La violence et la torture sont employées tant pendant l’arrestation que durant les interrogatoires afin de fabriquer des dossiers criminels ou pour obtenir des « informations opérationnelles ». En détention, les personnes enlevées sont frappées et torturées jusqu’à ce qu’elles passent aux aveux et elles ne sont libérées qu’après avoir été menacées d’une seconde arrestation au cas où elles révéleraient l’identité de leurs enquêteurs ou le lieu de leur détention. Dans la plupart des cas, la libération n’intervient que grâce à une rançon versée aux ravisseurs par la famille du détenu.

La FIDH rappelle que les membres des formations armées ne se limitent pas à l’arrestation des suspects, mais qu’ils procèdent à leur détention pendant des périodes plus ou moins longues, alors qu’ils n’ont aucun droit de mener des interrogatoires et encore moins de détenir des civils dans les cantonnements de leurs unités. La plupart du temps, l’arrestation est effectuée par les militaires en tenue de camouflage sans aucun signe distinctif et dont les véhicules n’affichent pas de numéro d’immatriculation. De nombreux documents attestent que les organes de la Procuratura et du ministère de l’Intérieur connaissent l’identité des ravisseurs ainsi que leur appartenance aux structures militaires, pourtant la quasi-totalité des crimes commis ne donnent pas suite à l’ouverture d’une enquête et leurs auteurs ne sont pas poursuivis.

En novembre 2006, dans ses observations finales concernant l’examen du rapport de la Fédération de Russie, le Comité contre la torture de l’ONU a souligné la fiabilité « des informations sur l’existence des lieux de détention non officielles dans le Caucase du Nord et des allégations sur les tortures qui y sont pratiquées » [1]. A cet égard, la FIDH se félicite de la déclaration de M. Hammarberg faite le 27 février 2006, après sa visite des lieux de détention, sur le caractère systématique de la torture qui est pratiquée en Tchétchénie.

Par ailleurs, la FIDH rappelle que M. Ramzan Kadyrov, ancien premier ministre tchétchène, nommé président par interim par décret du président Poutine le 15 février 2007, construit un système fort de pouvoir personnel en plaçant à tous les postes clés de la république les personnes qui lui sont fidèles.

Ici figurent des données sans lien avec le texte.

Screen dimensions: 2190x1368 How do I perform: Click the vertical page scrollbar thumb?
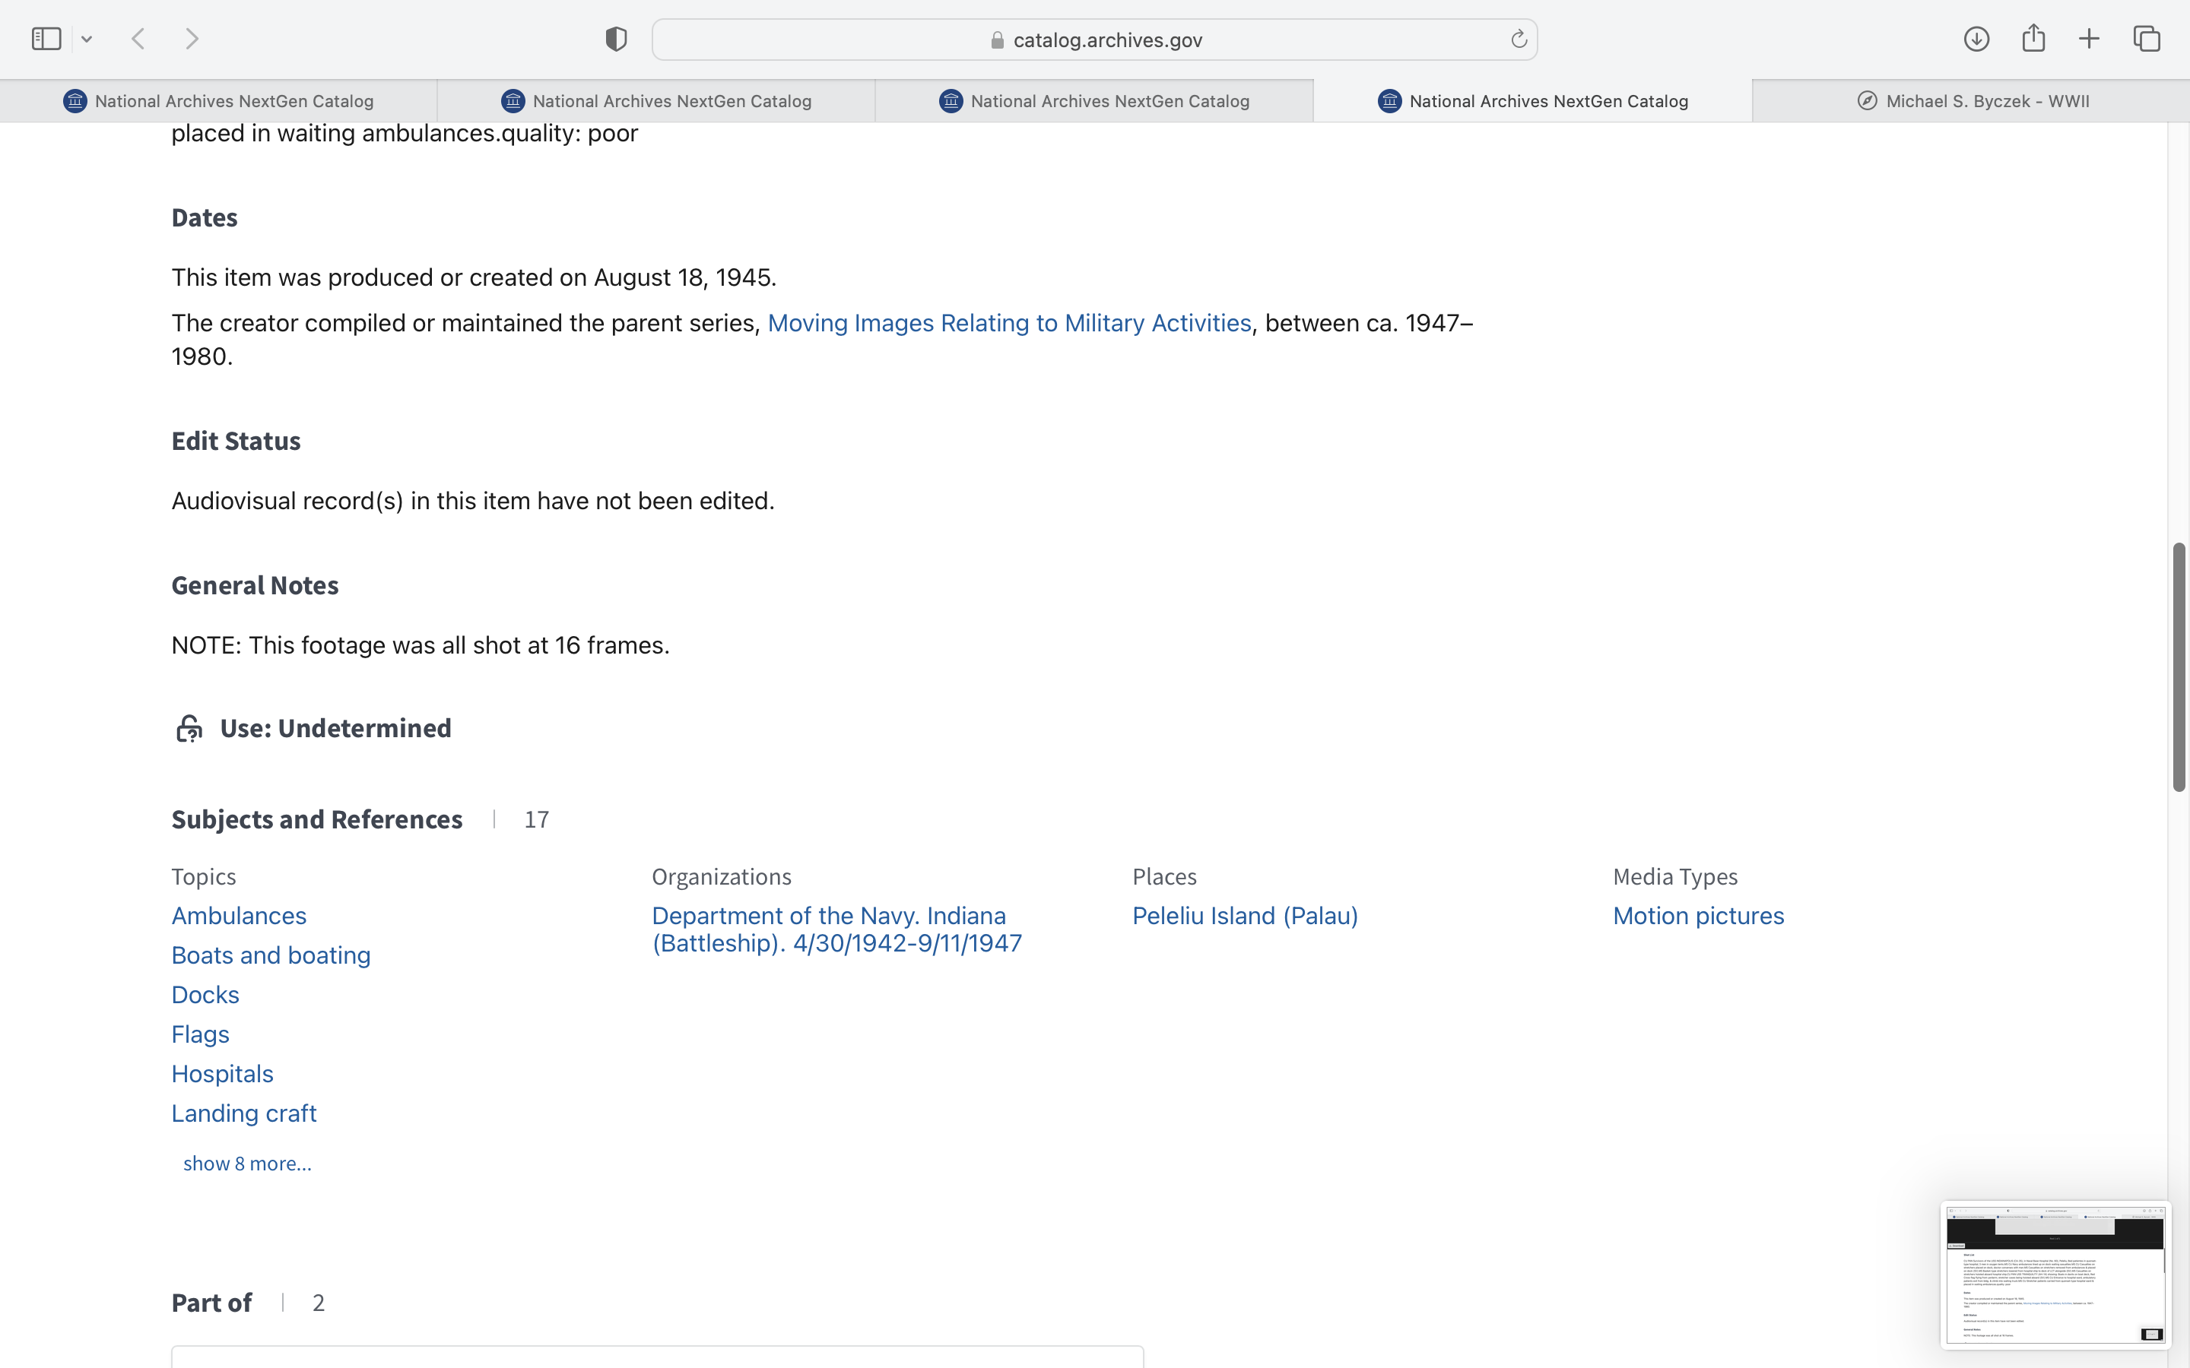pos(2179,667)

Les formations armées légalisées lui servent de principal appui et les moyens financiers phénoménaux accumulés hors de tout contrôle, comme ceux de la « fondation Akhmad Kadyrov », constituent un important facteur de son influence.

La « tchétchénisation » récente du conflit, c’est à dire la création de forces de l’ordre composées de Tchétchènes qui ont progressivement remplacé les forces fédérales russes dans la plupart des opérations militaires menées en Tchétchénie, a fait en sorte que ce sont des groupes tchétchènes qui sont actuellement à l’origine de la majorité de crimes commis contre la population civile.

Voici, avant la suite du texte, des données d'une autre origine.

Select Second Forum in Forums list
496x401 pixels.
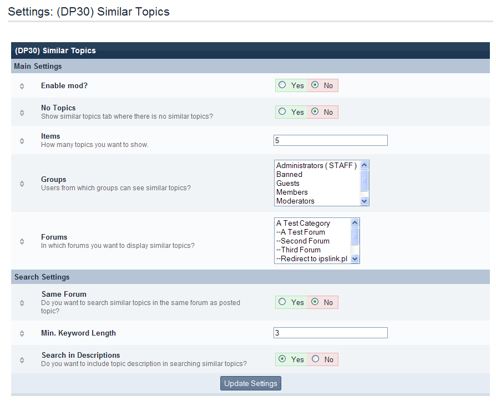click(x=305, y=241)
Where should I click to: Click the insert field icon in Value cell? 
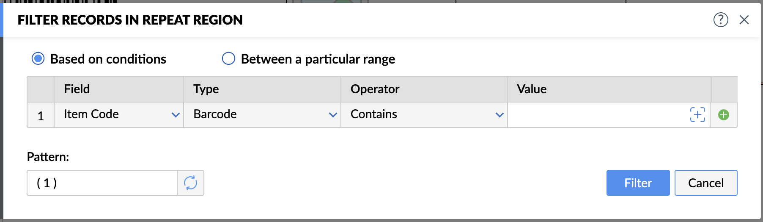[x=697, y=114]
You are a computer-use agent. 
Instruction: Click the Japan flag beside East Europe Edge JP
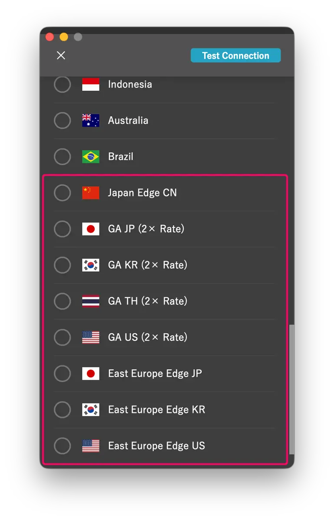pyautogui.click(x=91, y=373)
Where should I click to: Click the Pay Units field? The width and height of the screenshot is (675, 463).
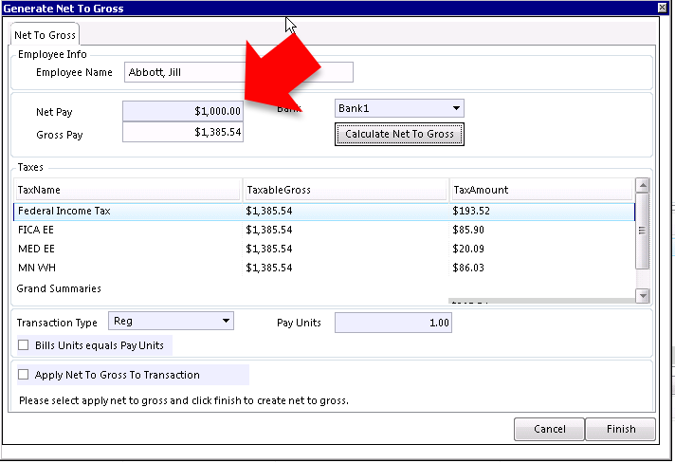click(392, 323)
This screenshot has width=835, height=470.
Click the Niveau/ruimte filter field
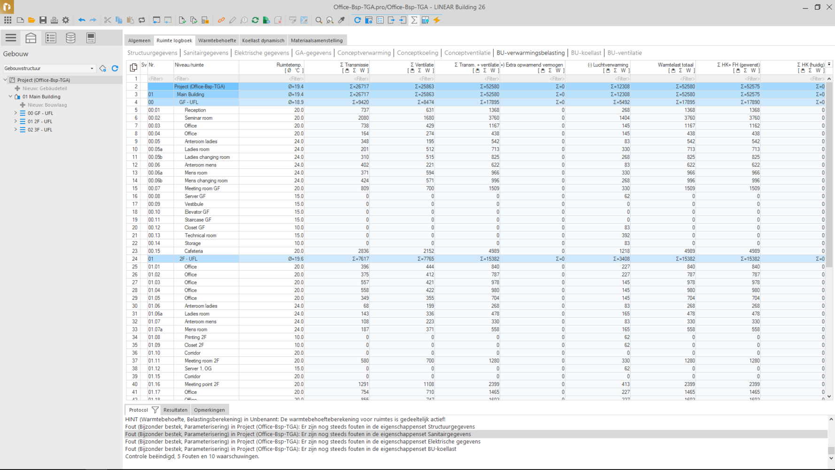point(206,79)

La plupart de ces crimes, mais aussi ceux commis dans d’autres républiques du Caucase du Nord, incombent aux troupes placées sous le commandement directe de M. Kadyrov. Une de ces troupes, les « kadyrovtsy » (ou les « hommes de Kadyrov »), constituent la force militaire la plus importante de la république. En effet, en multipliant les prises d’otages des proches des combattants, M. Kadyrov a obligé ceux-ci à se rendre et à grossir les rangs de sa formation. Par ailleurs, les membres de cette formation armée ont bénéficié de l’amnistie décrétée par M. Kadyrov en dehors de tout cadre légal.

D’après plusieurs témoignages fiables, outre sa responsabilité dans les violations des droits de l’Homme perpétrées par les groupes armés sous son commandement, M. Kadyrov serait personnellement impliqué dans des actes de torture. Dans ce contexte, la FIDH exprime sa plus profonde inquiétude suite à la nomination de M. Kadyrov au poste de président par interim et craint que la visite du Commissaire européen des droits de l’Homme ne soit instrumentalisée pour légitimer cette nomination.

Enfin, en considérant l’extension du conflit à d’autres régions du Caucase du Nord, la FIDH appelle le Conseil de l’Europe à exiger des autorités russes le respect des obligations prises par la Russie en tant que Partie signataire à la Convention européenne des droits de l’Homme et à faire pression afin qu’elles mettent un terme aux violations des droits de l’Homme et au climat d’impunité qui persiste en Tchétchénie.